* begin Data extract *

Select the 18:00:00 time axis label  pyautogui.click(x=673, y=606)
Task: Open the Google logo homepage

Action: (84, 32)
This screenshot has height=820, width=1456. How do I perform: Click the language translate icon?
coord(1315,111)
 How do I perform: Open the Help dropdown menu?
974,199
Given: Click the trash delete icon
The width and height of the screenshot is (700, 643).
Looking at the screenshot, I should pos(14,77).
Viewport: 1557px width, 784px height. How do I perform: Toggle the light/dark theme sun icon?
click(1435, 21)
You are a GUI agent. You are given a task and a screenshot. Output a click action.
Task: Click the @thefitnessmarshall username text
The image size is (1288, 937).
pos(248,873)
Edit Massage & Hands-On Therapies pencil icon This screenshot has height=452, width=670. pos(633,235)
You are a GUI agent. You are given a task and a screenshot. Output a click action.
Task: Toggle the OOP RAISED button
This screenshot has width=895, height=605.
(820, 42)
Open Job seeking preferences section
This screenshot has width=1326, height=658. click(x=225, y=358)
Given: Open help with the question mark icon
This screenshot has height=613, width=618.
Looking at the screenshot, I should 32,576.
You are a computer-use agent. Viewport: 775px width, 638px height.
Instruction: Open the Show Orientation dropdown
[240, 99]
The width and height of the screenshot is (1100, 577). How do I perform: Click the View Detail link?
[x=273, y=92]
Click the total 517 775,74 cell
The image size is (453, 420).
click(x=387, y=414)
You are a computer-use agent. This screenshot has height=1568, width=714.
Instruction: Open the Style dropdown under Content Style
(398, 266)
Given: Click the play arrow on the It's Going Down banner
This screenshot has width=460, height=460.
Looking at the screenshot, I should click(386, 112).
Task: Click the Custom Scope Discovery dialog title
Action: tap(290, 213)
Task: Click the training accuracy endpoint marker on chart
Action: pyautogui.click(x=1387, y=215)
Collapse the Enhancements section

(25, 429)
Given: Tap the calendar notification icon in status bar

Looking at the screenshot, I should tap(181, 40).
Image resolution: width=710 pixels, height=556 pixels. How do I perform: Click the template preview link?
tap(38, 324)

* end Data extract *

*Brief:*
Edit the entries from the line with "Open Job seeking preferences section" up to and including the line with "Looking at the screenshot, I should 32,576.", replacing "question mark" with "help symbol" and leaving everything else unchanged. Give only those lines.

*Written answer:*
Open Job seeking preferences section
This screenshot has width=1326, height=658. click(x=225, y=358)
Given: Open help with the help symbol icon
This screenshot has height=613, width=618.
Looking at the screenshot, I should 32,576.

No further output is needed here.